The v:10 requires that we never set SCHED_CAPACITY_SCALE>1024
or that we use it to track a percentage value (i.e. [0..100]).

One of the last patches introduces percentage values to userspace.
But, I was considering that in kernel space we should always track
full scale utilization values.

The c:(BITS_PER_LONG-10) restricts the range of concurrently active
SE refcounting the same clamp value. Which, for some 32bit systems is
only 4 milions among tasks and cgroups... maybe still reasonable...

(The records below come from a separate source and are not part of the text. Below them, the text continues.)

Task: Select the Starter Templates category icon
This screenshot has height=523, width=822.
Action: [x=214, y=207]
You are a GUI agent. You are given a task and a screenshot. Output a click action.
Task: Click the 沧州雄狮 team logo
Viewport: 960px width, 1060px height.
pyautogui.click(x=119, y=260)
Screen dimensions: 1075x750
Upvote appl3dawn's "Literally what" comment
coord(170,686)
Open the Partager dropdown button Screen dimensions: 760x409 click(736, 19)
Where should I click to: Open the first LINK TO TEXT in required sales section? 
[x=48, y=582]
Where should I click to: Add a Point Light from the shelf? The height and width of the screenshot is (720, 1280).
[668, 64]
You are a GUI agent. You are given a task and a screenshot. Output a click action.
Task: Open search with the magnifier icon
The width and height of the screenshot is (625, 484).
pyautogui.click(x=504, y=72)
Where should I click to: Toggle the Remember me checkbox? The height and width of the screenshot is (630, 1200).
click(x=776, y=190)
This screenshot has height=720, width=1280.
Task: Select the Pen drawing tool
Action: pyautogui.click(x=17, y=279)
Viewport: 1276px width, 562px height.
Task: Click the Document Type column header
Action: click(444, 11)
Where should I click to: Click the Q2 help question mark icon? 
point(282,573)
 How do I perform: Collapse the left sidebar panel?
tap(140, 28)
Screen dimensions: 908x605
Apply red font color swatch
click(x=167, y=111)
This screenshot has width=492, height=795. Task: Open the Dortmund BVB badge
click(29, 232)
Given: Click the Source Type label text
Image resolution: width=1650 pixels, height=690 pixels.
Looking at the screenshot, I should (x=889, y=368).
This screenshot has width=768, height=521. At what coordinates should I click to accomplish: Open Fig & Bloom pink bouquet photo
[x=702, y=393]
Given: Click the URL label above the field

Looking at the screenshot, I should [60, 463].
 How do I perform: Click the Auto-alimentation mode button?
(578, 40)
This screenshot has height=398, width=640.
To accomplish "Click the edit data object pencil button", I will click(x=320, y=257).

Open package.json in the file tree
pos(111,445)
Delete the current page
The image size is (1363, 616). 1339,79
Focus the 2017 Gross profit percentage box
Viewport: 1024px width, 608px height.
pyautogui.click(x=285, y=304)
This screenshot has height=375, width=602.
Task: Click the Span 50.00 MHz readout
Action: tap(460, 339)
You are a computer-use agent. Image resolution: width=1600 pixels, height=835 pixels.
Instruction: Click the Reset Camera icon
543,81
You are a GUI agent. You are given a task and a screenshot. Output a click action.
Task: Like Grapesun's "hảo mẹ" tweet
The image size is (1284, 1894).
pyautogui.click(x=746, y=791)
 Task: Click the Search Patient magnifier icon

> And use uclamp_map::c == 0 as unused (as per normal refcount
> semantics) and atomic_long_cmpxchg() the whole thing using
> uclamp_map::s.

Yes... that could work for the uclamp_map updates, but as I noted
above, I think I have other calls serialized by that lock... will look
better into what you suggest, thanks!


[...]

> > > What's the purpose of that cacheline align statement?
> > 
> > In uclamp_maps, we still need to scan the array when a clamp value is
> > changed from user-space, i.e. the cases reported above. Thus, that
> > alignment is just to ensure that we minimize the number of cache lines
> > used. Does that make sense ?
> > 
> > Maybe that alignment implicitly generated by the compiler ?
> 
> It is not, but if it really is a slow path, we shouldn't care about
> alignment.

Ok, will remove it.

> > > Note that without that apparently superfluous lock, it would be 8*12 =
> > > 96 bytes, which is 1.5 lines and would indeed suggest you default to
> > > GROUP_COUNT=7 by default to fill 2 lines.
> > 
> > Yes, will check better if we can count on just the uclamp_mutex
> 
> Well, if we don't care about performance (slow path) then keeping he
> lock is fine, just the comment and alignment are misleading.

Ok

[...]

Cheers,
Patrick

-- 
#include <best/regards.h>

Patrick Bellasi